BH3-only proapoptotic Bcl-2 proteins and assays

Some embodiments of this invention are pharmaceutical compositions comprising a purified BH3-only proapoptotic protein, or a nucleic acid vector encoding such protein.

Exemplary is PUMA (the p53 upregulated modulator of apoptosis; also known as the Bcl-2 binding component 3; bbc3). As shown in FIG. 1, the alpha (GenBank AF354654.1 and NM_—014417; SEQ. ID NO:2) and beta (AF354655.1; SEQ. ID NO:3) splice variant isoforms of human PUMA both have the BH3 domain sequence IGAQLRRMADDLN (i.e., residues 4-16 as set forth in SEQ. ID NO:5). The human PUMA sequence has been determined by Yu, Vogelstein et al. (Mol Cell. 2001 Mar.;7(3):673-82) and by Nakano et al. (Mol Cell. 2001 Mar;7(3):683-94).
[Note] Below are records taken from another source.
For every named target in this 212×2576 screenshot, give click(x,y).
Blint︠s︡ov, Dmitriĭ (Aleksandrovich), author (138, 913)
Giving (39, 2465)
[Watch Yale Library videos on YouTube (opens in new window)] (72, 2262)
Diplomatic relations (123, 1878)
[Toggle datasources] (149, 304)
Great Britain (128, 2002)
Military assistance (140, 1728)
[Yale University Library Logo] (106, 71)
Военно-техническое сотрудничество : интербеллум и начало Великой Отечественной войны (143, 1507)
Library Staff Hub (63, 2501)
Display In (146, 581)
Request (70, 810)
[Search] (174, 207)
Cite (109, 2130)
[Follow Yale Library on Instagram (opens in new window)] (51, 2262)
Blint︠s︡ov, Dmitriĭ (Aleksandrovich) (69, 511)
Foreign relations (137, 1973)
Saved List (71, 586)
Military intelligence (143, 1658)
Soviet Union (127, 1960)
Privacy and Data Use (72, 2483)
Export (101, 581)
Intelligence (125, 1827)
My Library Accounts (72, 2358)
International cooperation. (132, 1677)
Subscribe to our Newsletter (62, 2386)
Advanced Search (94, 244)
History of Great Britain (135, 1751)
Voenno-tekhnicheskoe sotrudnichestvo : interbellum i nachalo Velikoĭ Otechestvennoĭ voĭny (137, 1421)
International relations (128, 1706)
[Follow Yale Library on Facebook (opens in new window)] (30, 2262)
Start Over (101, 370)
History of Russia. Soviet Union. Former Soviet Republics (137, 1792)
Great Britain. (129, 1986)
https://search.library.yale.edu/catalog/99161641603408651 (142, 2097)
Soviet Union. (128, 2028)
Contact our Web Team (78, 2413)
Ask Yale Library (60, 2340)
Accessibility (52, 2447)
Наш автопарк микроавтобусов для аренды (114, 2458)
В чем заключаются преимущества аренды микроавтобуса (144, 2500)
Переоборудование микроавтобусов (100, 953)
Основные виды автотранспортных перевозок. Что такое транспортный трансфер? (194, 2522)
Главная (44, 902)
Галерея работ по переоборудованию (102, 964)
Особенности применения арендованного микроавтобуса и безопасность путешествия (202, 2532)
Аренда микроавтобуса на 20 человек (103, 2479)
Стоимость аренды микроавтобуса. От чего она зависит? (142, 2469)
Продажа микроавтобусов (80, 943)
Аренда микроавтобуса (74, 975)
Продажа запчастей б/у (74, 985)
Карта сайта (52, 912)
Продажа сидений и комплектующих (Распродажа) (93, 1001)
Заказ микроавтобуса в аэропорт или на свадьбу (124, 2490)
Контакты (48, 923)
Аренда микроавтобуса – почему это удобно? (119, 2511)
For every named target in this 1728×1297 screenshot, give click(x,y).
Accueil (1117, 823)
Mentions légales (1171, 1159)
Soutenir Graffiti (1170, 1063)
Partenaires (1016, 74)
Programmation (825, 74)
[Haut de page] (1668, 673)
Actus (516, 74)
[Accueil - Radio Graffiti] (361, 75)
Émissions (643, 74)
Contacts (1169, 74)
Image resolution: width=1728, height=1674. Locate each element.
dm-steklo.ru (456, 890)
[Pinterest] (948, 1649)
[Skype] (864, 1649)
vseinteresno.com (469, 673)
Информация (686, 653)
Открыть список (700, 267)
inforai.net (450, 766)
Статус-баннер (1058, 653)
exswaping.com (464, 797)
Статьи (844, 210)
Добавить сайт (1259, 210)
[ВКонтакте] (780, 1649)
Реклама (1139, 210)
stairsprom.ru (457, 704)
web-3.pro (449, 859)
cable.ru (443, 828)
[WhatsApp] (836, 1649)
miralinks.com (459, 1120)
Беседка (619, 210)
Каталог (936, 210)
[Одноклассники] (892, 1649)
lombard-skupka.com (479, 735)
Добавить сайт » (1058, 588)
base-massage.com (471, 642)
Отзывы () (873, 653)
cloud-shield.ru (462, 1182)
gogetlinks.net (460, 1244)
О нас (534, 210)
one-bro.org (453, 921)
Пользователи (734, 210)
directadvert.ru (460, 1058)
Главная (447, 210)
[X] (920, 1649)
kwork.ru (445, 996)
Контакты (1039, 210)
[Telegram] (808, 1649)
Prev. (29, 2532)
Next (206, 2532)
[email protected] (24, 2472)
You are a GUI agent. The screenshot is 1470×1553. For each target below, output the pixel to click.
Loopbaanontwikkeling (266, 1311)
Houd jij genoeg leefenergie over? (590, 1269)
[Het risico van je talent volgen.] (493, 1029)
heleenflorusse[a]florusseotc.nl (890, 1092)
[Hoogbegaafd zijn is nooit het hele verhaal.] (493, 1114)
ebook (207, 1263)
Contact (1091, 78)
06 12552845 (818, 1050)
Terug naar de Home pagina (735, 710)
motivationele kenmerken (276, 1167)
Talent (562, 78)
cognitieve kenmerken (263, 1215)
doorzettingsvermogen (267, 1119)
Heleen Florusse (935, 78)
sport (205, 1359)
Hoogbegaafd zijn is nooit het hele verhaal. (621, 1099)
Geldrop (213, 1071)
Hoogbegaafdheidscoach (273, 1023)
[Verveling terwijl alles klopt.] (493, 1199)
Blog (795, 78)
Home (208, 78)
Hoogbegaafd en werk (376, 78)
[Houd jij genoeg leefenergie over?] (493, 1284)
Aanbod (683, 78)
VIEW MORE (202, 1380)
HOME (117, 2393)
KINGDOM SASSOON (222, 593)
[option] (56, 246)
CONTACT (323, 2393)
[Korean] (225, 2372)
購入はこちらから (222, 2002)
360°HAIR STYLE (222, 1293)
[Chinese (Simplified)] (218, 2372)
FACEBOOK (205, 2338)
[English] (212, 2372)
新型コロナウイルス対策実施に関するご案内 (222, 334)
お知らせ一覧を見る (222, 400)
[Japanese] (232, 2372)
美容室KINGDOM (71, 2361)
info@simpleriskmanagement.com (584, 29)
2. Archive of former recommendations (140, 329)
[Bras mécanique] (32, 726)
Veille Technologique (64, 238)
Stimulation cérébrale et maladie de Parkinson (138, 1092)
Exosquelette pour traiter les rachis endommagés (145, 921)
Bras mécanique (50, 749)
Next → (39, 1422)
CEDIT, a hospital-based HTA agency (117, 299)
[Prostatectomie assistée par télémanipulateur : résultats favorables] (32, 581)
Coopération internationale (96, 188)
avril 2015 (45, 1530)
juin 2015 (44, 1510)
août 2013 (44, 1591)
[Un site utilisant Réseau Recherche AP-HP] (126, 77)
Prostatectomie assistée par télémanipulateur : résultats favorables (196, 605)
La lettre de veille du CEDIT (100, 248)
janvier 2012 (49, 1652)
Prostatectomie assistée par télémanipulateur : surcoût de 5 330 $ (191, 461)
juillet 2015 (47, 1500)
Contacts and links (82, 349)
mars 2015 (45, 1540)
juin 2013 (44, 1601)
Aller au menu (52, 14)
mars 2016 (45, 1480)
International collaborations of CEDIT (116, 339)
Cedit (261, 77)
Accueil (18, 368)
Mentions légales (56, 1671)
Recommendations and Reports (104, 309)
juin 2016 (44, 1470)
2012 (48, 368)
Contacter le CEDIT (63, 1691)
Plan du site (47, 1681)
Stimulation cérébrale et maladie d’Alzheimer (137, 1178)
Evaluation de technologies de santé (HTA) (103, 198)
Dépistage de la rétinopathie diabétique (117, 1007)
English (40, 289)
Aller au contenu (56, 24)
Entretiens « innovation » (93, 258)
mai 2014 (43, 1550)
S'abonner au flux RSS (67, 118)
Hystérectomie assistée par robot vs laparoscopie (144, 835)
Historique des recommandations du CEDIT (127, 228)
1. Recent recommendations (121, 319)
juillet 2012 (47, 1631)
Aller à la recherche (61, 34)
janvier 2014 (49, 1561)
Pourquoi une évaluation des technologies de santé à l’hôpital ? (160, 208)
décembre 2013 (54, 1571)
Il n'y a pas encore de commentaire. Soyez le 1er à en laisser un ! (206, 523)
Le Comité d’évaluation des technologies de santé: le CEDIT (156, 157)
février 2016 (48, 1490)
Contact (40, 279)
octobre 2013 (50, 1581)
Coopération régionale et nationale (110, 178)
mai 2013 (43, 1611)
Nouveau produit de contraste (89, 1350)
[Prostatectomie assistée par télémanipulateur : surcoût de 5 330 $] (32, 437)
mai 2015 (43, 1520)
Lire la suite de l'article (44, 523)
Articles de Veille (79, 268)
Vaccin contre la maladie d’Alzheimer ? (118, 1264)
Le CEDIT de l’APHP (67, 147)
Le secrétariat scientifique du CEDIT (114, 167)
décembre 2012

The effectiveness of human PUMA-β in causing apoptosis of fibroblast-like synoviocytes from inflamed human joint tissue is illustrated in Examples 2 and 3.

It is believed that many (if not all) of the other native BH3-only proapoptotic Bcl-2 proteins are suitable as alternatives to PUMA. Effective proapoptotic proteins can be identified without undue experimentation using a suitable assay for apoptosis.

Apoptosis assays can be run using any suitable culture of mammalian cells (e.g., skin fibroblasts or established cell lines). Especially suitable are cultures of human fibroblast-like synoviocytes (FLS), which can be established from tissue taken from patients with rheumatoid arthritis or osteoarthritis at the time of joint replacement (Example 1); or FLS cell lines transduced with telomerase reverse transcriptase (Sun et al, Biochem Biophys Res Commun. 2004 Oct. 29;323(4):1287-92). The cultured FLS are contacted with an agent (such as a nucleic acid vector) that causes expression of BH3-only proapoptotic protein, and apoptosis is determined.

For the purposes of high throughput screening, extent of apoptosis can be determined by Trypan Blue exclusion. Briefly, 10 μg of plasmid is transfected into human FLS derived from patients undergoing joint replacement for osteoarthritis, using Amaxa™ electroporation. The next day (22-24 h later), adherent cells are harvested by trypsinization and pooled with floating cells, and an aliquot stained with Trypan Blue for live/dead cell differentiation by light microscopy. The protein will be “proapoptotic” if there is substantially higher proportion of stained cells (preferably at least 20%) compared with control. For more detailed analysis, the protein can be tested at serial dilutions, and the effect can be determined by other events that are linked to apoptosis—such as ELISA for histone proteins (Example 1) DNA fragmentation (Example 3) or the activation of apoptosis related genes like caspase-3.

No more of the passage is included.